The second group that might have stepped in was the independent auditors. However, the independent auditors made much more money from consulting than they did from the audit, and we suspect there was a great deal of internal pressure to preserve the revenue stream, rather than endanger it through petty propriety. In a word, they were not independent. While we like to think that these actions were atypical (other partners in the firm seem astonished that those involved would have done what they did), it remains to be seen whether the innocent will be punished along with the guilty.
The third group was Congress, in its role as regulator. In 2000, Arthur Levitt, then chairman of the Securities and Exchange Commission, proposed an SEC rule that would bar accountants from also acting as consultants, because he felt it created a conflict of interest. That proposal was rejected after 46 members of Congress called or wrote personal letters to Levitt questioning the proposed rule and some lawmakers reportedly threatened to withdraw funding from the SEC.

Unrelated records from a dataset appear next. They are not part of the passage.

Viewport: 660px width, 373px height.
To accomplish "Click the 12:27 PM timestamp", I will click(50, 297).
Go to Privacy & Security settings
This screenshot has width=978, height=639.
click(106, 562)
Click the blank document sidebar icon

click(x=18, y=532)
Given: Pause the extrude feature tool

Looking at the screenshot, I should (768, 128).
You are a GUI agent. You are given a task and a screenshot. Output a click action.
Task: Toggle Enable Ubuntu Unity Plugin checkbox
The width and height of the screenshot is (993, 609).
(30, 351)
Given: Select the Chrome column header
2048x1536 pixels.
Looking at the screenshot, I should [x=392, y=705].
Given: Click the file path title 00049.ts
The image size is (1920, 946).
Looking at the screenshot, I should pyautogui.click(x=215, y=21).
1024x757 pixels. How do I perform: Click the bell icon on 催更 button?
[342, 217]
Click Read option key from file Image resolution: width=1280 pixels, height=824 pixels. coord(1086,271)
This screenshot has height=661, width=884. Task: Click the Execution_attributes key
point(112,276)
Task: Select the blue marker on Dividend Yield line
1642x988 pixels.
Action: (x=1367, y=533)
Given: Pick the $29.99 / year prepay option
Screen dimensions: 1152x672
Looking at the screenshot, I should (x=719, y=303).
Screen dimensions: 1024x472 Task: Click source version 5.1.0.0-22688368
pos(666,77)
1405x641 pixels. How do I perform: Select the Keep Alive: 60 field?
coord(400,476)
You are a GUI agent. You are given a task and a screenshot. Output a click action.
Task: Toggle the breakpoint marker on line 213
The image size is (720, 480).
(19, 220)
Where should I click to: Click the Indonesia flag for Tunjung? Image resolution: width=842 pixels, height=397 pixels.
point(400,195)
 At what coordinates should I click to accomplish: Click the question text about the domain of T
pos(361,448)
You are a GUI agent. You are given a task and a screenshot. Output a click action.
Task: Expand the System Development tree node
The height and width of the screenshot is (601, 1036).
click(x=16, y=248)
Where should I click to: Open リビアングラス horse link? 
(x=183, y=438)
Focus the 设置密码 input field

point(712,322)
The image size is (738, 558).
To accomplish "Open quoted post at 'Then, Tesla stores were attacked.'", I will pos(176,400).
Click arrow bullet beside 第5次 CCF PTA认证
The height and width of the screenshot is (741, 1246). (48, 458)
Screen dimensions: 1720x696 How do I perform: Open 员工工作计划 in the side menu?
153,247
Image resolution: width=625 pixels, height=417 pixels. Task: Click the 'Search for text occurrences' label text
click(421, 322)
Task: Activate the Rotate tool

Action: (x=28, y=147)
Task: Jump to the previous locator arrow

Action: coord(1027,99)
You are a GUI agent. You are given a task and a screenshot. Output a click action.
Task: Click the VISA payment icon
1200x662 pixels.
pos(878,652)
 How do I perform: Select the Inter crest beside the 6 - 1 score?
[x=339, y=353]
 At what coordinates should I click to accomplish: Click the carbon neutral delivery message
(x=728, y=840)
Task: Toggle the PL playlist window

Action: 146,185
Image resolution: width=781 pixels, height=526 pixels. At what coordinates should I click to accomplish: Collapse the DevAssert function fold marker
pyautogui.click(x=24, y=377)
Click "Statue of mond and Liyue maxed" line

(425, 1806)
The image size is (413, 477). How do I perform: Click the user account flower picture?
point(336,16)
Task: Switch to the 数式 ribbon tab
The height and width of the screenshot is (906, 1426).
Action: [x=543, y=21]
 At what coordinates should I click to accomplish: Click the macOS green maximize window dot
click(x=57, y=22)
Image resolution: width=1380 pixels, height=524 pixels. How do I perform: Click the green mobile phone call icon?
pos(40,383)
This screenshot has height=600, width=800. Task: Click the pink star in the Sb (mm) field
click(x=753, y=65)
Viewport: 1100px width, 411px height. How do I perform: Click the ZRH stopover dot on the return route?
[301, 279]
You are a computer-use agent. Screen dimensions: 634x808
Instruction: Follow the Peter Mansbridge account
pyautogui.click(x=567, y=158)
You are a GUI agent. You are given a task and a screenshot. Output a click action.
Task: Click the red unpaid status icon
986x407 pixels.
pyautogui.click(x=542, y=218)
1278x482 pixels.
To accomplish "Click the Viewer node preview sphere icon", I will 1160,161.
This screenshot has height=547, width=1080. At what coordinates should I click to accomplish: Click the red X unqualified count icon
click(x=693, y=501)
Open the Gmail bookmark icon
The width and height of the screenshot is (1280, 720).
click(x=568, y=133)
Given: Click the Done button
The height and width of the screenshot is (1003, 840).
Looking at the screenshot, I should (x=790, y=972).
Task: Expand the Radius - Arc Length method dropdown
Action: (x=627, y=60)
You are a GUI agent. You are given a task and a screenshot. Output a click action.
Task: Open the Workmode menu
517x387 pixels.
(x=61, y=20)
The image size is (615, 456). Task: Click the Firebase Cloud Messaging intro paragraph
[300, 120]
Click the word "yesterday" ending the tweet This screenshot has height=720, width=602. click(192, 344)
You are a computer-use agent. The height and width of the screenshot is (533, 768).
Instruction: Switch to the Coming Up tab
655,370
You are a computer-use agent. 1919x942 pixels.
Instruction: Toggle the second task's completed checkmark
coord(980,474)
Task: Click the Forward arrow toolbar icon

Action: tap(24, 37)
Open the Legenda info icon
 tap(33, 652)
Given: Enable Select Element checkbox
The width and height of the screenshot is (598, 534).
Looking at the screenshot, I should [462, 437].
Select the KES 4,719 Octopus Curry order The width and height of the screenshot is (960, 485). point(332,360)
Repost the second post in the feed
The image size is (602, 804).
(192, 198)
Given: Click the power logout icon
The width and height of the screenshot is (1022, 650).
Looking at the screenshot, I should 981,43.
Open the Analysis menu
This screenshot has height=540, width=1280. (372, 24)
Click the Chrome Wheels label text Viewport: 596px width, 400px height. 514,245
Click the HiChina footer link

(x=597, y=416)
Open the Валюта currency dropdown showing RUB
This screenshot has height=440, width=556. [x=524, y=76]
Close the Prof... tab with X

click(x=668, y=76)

Why would they do this? We hate to appear cynical, but if you look at the contributions by the accounting industry to senators and representatives (see http://www.opensecrets.org/news/accountants/accountants_senate.asp and http://www.opensecrets.org/news/accountants/accountants_house.asp), it is a lot of money. It doesn’t take a big stretch of the imagination to think that a senator or representative who accepts no money from the accounting industry might have fewer issues in this area than a senator who has received $482,453, or a representative who has received $286,593.
Now, the question of influence is a tricky one. Some feel that contributions allow the political process to continue, and that they, the receivers of this contributed largesse, are not, in fact, obligated to the contributors. Not unlike the way some believe that violence on television and the movies has no effect on violence among viewers, while others believe that advertising inclines people to buy the things they see advertised.
No matter what your views of these issues, if you had any money sunk into Enron stock you probably wish that either management, or the auditors, or your elected representatives had behaved better / more prudently with your money.
Is Enron relatively unique? Clearly no. Arthur Anderson had the same problems with the Baptist Foundation of Arizona several years earlier when 750 million in assets was more like 125 million in assets because most of the assets booked by the Baptist Foundation were found to be substantially overvalued. Other companies to look at: Cendant, RiteAid, and Sunbeam.